The levels of the bending vibration $(\nu_{2} = 1-11)$ of $CCH (\tilde{X}^{2}\Sigma^{+})$ were determined by UV laser-induced fluorescence of the products of photolysis of acetylene at 193 nm. Large negative anharmonicity was found in the lowest five levels of the bending vibration. As the number of bending quanta increases, the anharmonicity decreases considerably. Levels $\nu_{4} = 0-5$ of the trans-bending motion of the acetylene cation $(\tilde{X}^{2}\Pi_{u})$, isoelectronic with $CCH_{1}$ and its deuterated isotopomer have been determined by 1 + 1 PFI-ZEKE spectroscopy via a single rovibronic level of $\tilde{A}^{1} A_{u}$ as an intermediate.
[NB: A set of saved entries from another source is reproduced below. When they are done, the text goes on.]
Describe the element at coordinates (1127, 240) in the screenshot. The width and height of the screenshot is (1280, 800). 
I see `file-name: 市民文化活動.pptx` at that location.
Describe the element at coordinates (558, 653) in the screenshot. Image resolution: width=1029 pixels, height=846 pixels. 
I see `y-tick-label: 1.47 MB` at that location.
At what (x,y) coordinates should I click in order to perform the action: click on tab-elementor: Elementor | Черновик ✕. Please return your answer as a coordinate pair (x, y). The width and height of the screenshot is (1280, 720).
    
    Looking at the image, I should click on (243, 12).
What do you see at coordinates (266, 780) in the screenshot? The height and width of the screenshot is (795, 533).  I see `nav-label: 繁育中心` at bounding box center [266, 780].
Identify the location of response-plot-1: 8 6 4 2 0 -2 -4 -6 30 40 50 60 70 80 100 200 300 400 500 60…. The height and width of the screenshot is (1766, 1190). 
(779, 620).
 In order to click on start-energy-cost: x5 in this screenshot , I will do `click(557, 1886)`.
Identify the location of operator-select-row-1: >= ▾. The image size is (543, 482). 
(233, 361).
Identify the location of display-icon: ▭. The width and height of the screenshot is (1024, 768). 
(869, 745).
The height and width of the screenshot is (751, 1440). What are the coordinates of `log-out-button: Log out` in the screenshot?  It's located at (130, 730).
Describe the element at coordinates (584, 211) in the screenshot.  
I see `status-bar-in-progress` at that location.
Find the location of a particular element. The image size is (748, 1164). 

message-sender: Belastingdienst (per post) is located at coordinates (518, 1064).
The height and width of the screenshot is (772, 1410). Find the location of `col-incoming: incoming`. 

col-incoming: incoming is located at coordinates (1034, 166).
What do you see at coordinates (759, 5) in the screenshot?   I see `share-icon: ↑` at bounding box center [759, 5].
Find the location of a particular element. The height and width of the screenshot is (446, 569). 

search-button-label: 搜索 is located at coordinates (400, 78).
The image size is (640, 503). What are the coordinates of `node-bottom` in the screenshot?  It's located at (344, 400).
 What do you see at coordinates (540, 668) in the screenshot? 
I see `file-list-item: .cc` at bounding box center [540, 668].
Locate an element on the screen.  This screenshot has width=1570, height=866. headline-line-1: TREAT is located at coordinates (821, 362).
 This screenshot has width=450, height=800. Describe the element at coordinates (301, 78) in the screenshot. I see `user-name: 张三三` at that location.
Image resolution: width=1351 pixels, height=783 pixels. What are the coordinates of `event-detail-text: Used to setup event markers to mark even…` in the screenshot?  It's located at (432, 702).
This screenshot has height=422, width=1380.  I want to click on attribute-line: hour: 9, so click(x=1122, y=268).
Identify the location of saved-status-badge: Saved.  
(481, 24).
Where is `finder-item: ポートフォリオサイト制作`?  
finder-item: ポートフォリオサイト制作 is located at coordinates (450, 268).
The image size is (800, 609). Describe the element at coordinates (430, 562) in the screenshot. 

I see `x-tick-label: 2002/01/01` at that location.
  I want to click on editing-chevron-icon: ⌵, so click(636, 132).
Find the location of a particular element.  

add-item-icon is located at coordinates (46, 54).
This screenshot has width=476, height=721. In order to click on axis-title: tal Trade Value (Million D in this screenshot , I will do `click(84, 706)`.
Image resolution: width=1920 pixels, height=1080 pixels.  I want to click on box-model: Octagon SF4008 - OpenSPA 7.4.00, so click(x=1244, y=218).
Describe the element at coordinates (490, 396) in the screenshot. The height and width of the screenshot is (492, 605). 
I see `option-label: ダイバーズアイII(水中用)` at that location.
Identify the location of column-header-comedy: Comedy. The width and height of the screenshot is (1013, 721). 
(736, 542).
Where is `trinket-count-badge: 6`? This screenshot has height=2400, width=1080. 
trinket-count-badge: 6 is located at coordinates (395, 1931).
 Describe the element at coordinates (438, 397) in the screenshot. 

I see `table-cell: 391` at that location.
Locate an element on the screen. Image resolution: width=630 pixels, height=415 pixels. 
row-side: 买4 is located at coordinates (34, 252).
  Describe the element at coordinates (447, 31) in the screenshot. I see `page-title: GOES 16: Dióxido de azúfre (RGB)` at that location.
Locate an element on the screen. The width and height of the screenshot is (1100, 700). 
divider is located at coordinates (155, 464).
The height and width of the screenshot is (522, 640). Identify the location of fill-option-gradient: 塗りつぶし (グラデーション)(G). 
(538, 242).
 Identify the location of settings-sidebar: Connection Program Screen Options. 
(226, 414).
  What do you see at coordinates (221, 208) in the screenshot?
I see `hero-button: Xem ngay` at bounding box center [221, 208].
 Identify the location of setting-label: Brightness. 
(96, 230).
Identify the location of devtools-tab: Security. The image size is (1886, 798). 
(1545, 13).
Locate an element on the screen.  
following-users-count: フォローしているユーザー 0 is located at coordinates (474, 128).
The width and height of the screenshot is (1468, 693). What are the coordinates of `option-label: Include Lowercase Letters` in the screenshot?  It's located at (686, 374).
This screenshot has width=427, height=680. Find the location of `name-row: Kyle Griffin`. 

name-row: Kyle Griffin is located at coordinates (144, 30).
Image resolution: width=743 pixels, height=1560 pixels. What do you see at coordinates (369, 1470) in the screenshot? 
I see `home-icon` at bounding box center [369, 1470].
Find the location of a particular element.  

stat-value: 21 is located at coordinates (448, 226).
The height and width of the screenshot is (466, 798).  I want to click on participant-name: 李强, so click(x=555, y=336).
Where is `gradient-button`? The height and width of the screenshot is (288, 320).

Spectral analysis shows that negative anharmonicity was also present in the latter case. Large negative anharmonicity of CCH is attributed to vibronic $interaction^{1}$ between $\tilde{A}^{2}\Pi$ and $\tilde{X}^{2}\Sigma^{+}$ as well as vibration-rotational interaction among the vibrational levels of the $\tilde{X}$ $state.^{2}$. The potential-energy curve of the bending vibration of CCH $(\tilde{X})$ and that of the trans-bending vibration of $C_{2}H_{2}$ calculated by an ab initio method will be presented to show that negative anharmonicities of these molecules may be due to the flatness of the (zero-order) potential-energy curves. The Renner-Teller effect of the trans-bending vibration of the acetylene cation will be discussed.